Kom nu bij zulk een volk eens aan met Hamlet! met een stuk waarin men tijd heeft om te reizen van Denemarken naar Engeland, heen en terug; waarin uwe belangstelling gevraagd wordt voor het leed van Hamlet en de smart van Ophelia, voor de taak van den prins, voor de onderneming van Fortinbras, voor de avonturen van Laërtes; waarin een gansch bedrijf afloopt zonder dat de hoofdpersoon op het tooneel verschijnt; waarin de handeling geleid wordt door een die voor elke doortastende daad terugdeinst; waarin zij wordt afgebroken door een oproer en eene begrafenis, door pijnlijke doodgravers-aardigheden en diepzinnige beschouwingen over dood en onsterfelijkheid! Geen wonder dat een fransch toeschouwer, gewoon om den draad strak te spannen, ongeduldig wordt als de schrijver dien draad telkens laat glippen of hem nieuwe draden in de hand geeft.
Voeg daarbij de vele pijnlijke en bloedige tafereelen die Shakespeare, onbezorgd voor de zenuwen zijner toehoorders, in dit stuk op elkaar laat volgen. Zeker, sinds Hernani en Ruy Blas deinzen de Franschen niet meer terug voor dolkstooten en vergif. Maar toch schreef Sarcey: ‘La tuerie qui termine le spectacle n' a rien de régalant.’ En het waren echte Parijzenaars, de ‘blagueurs’ van wie ik hierboven sprak, en die ik, toen Lady Macbeth optrad met bebloede handen, en zij haren man toeriep: ‘Mes mains ont la couleur des vôtres,’ hoorde zeggen: ‘Mais, c'est une familie de charcutiers!’
Wat een Franschman nog bijzonder in Hamlet hindert, is het karakter van den hoofdpersoon. Zeker, hij is gewend aan karakterstudie op het tooneel. Onder de meesterstukken van het répertoire rekent hij de ‘comédies de caractère’ en de treurspelen van Racine, die niet anders zijn dan psychologische dramas. Maar hij stelt daarbij prijs op helderheid en eenvoud in de teekening; hij ergert zich niet aan abstractie en idealiseering; ‘een aangekleede hartstocht,’ ook al mist deze den
| |
| |
gloed van het leven, is hem liever dan een wezen naar welks gemoedsbestaan hij raden moet.

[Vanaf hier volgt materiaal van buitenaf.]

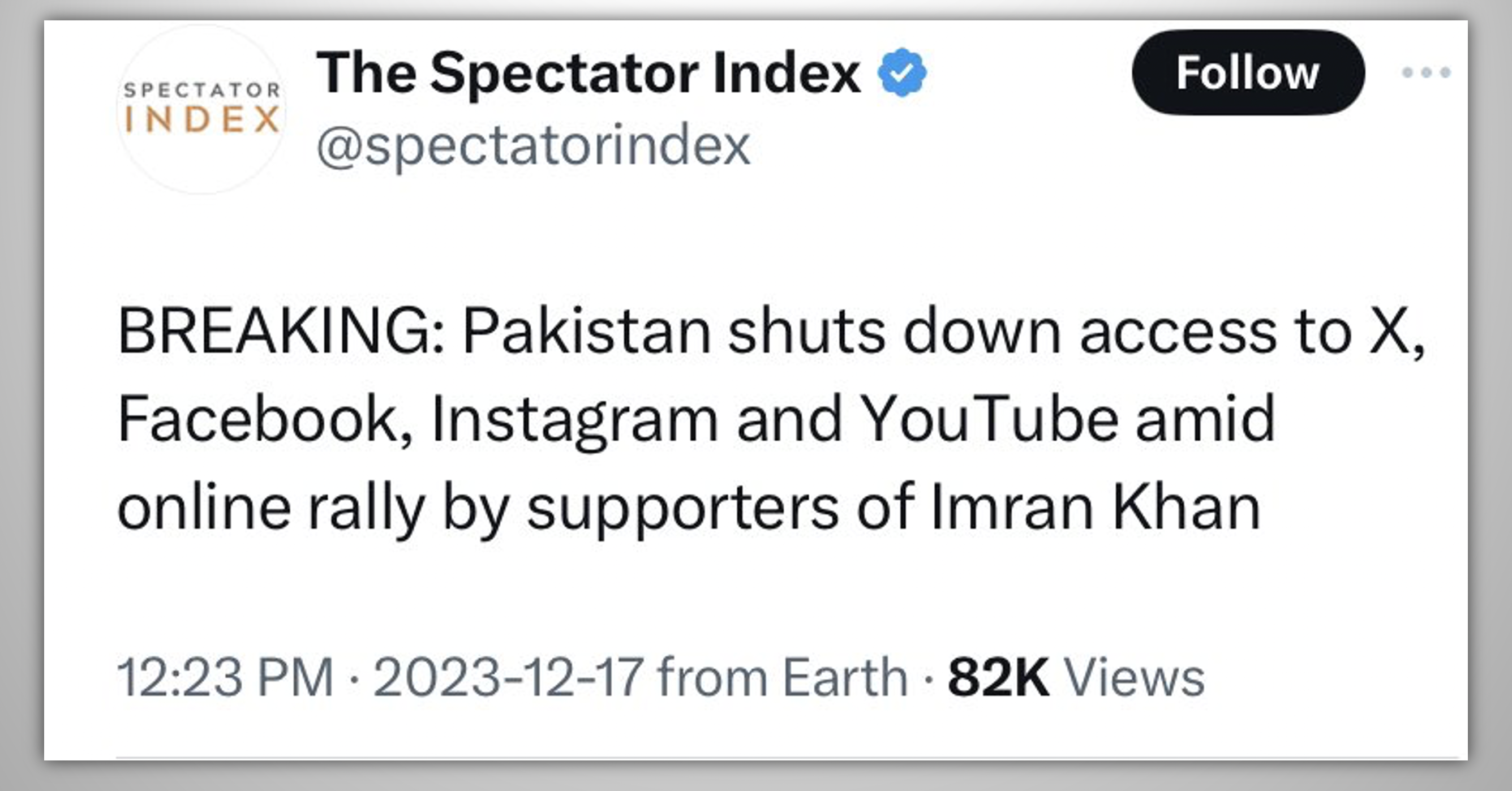Click the bold 82K view count
1512x791 pixels.
[x=998, y=678]
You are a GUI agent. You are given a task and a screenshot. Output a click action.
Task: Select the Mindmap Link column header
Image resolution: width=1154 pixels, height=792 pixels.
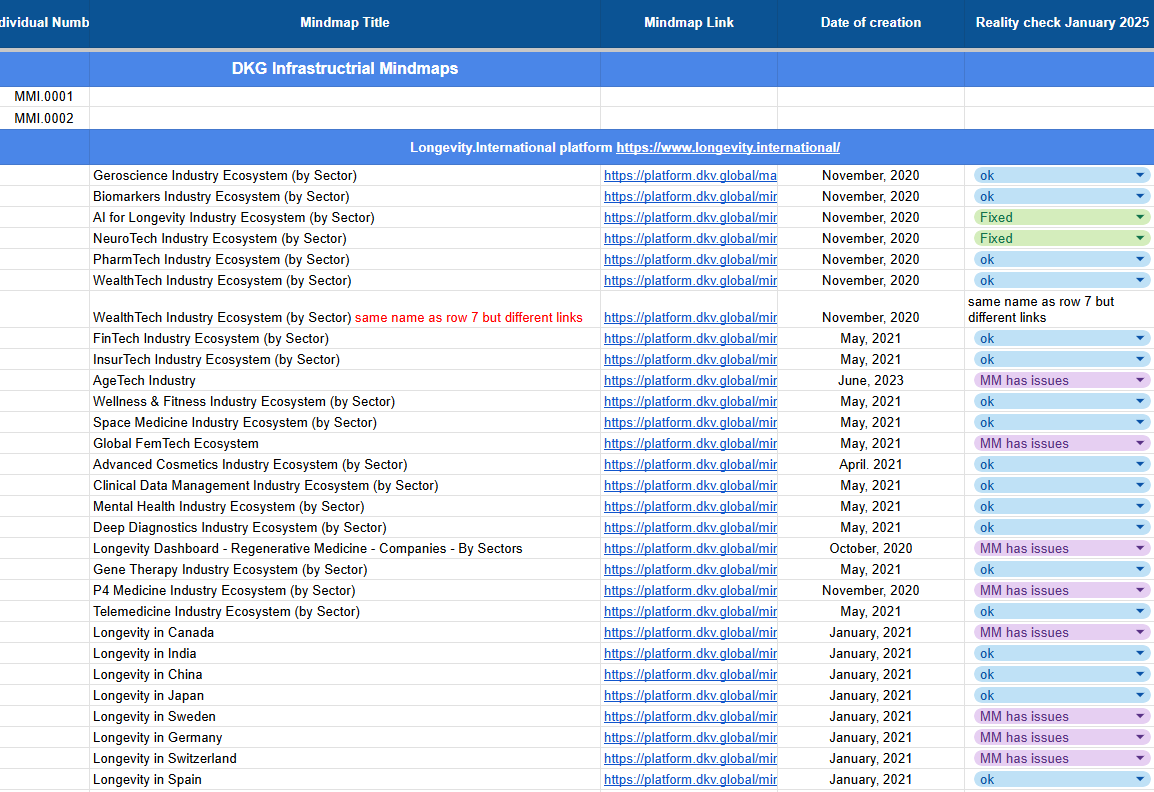[688, 22]
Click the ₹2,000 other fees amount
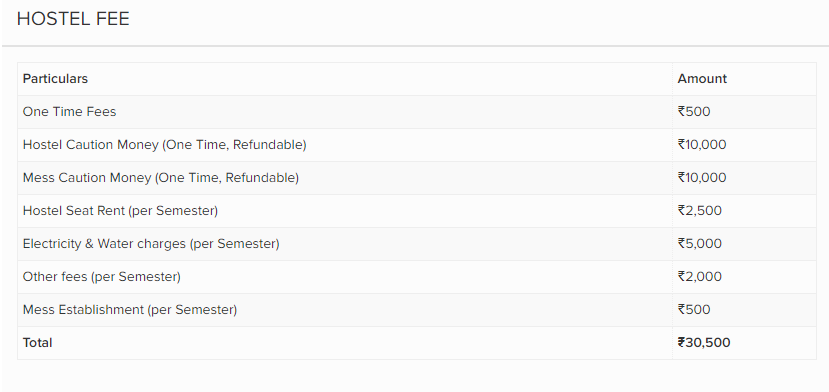 pos(699,277)
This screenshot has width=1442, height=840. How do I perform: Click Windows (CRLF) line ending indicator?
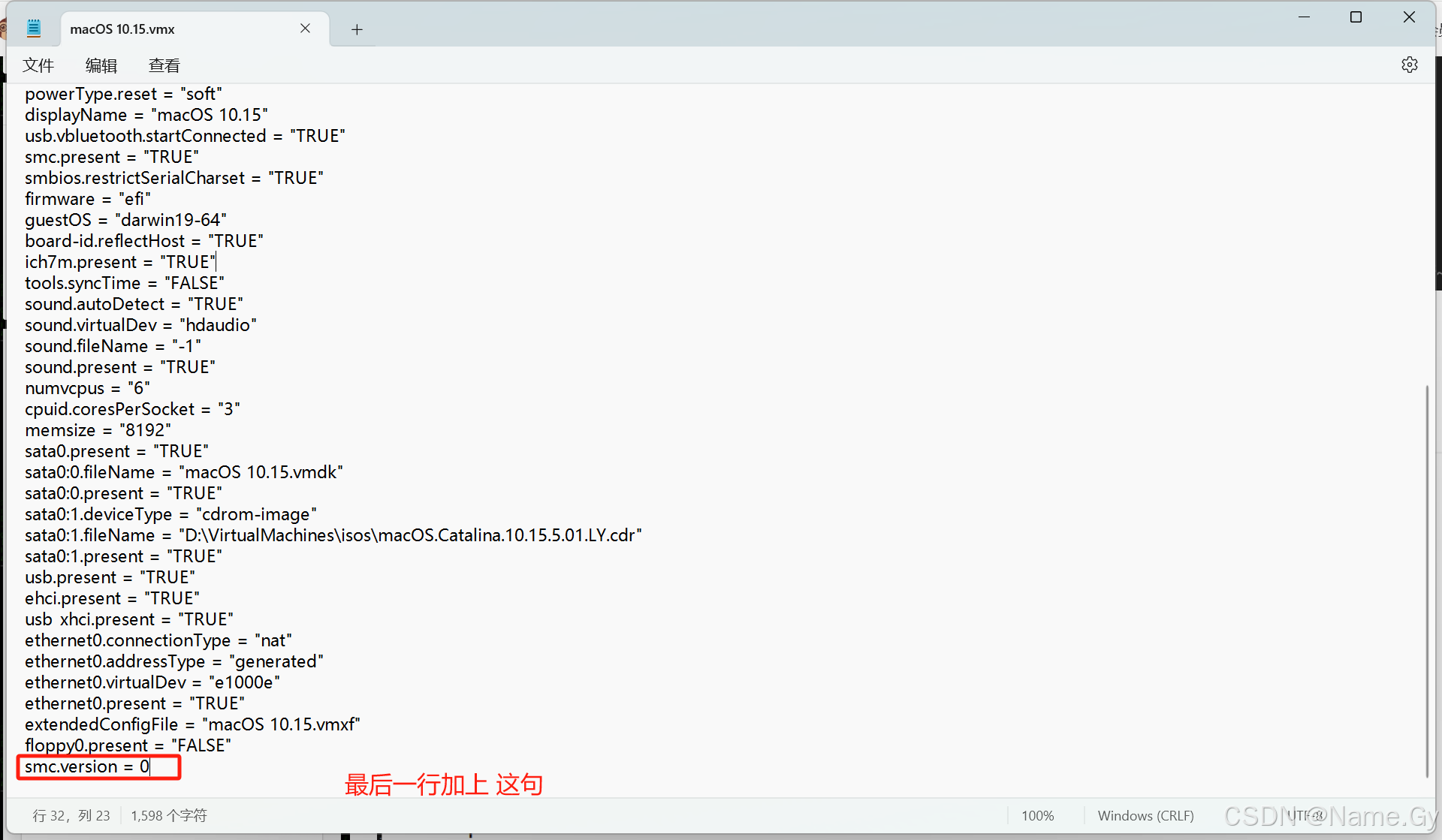point(1145,815)
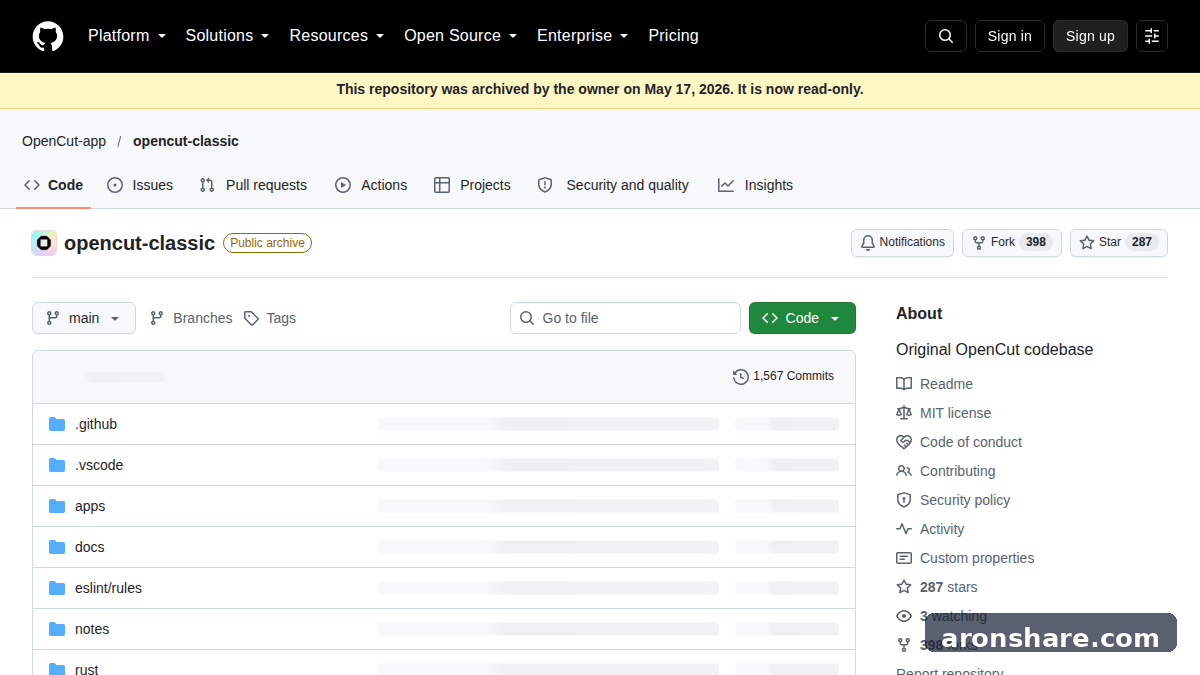Expand the green Code dropdown

(802, 318)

De strenge lijnen der klassieke tooneelhelden behagen aan zijn oog, dat klaarheid zoekt; hunne doorzichtigheid past voor zijn geest, die bovenal naar logica vraagt. En over Hamlet, hij weet het, hebben de Duitsche geleerden tallooze commentaren geschreven. Elk van deze is voor den gallischen haan een vogelverschrikker. ‘Il me faut aujourd'hui parler d'Hamlet,’ schreef Jules Lemaître in het Journal des Débats, na de laatste opvoering, ‘et c'est horrible.’ En de talentvolle feuilletonnist gaf daarop van het karakter van den held deze uitnemende en voor een Franschman zoo sprekende beschrijving: ‘Qui donc es-tu, Hamlet, prince de Danemark, jeune homme faible et emporté, mélancolique et violent, rêveur et brutal, superstitieux et philosophe, raisonnable et fou, poète exquis et fade plaisant, créature vivante et incohérente, et lamentable image de l'âme en peine, figure particulière jusqu'à la bizarrerie et générale jusqu'au symbole, toi que Shakespeare voit comme un gros garçon asthmatique, et que nous ne voyons plus que pâle, élégant et souple, en toque et en pourpoint de velours noir, ainsi qu'il sied au frère aîné de Faust, au plus ancien représentant de l'âme moderne, du romantisme, du pessimisme, du nihilisme, de la grande névrose et d'autres choses encore auxquelles sans doute tu ne songeais pas?’ En hij gaat voort: ‘Zooveel aandoeningen en gedachten hebben wij u toegeschreven dat gij op niets meer gelijkt, arme Hamlet, naïeve jonge man, lymphatisch en cholerisch van temperament; om uwe wezenlijke trekken terug te vinden, moeten wij eerst allerlei lagen wegkrabben waardoor tal van commentaren uw gelaat onkenbaar hebben
gemaakt. Wat zou ik er niet voor geven om u te aanschouwen met onbenevelde oogen, met maagdelijken blik, en zooals gij zijt voortgekomen uit de handen van Shakespeare, van dien dichter die zeker een der grootste geniën is van alle eeuwen, doch dien wij, Franschen, zoo wij openhartig waren, nog wel meer dan eens met Voltaire zouden willen noemen, ‘un sauvage ivre.’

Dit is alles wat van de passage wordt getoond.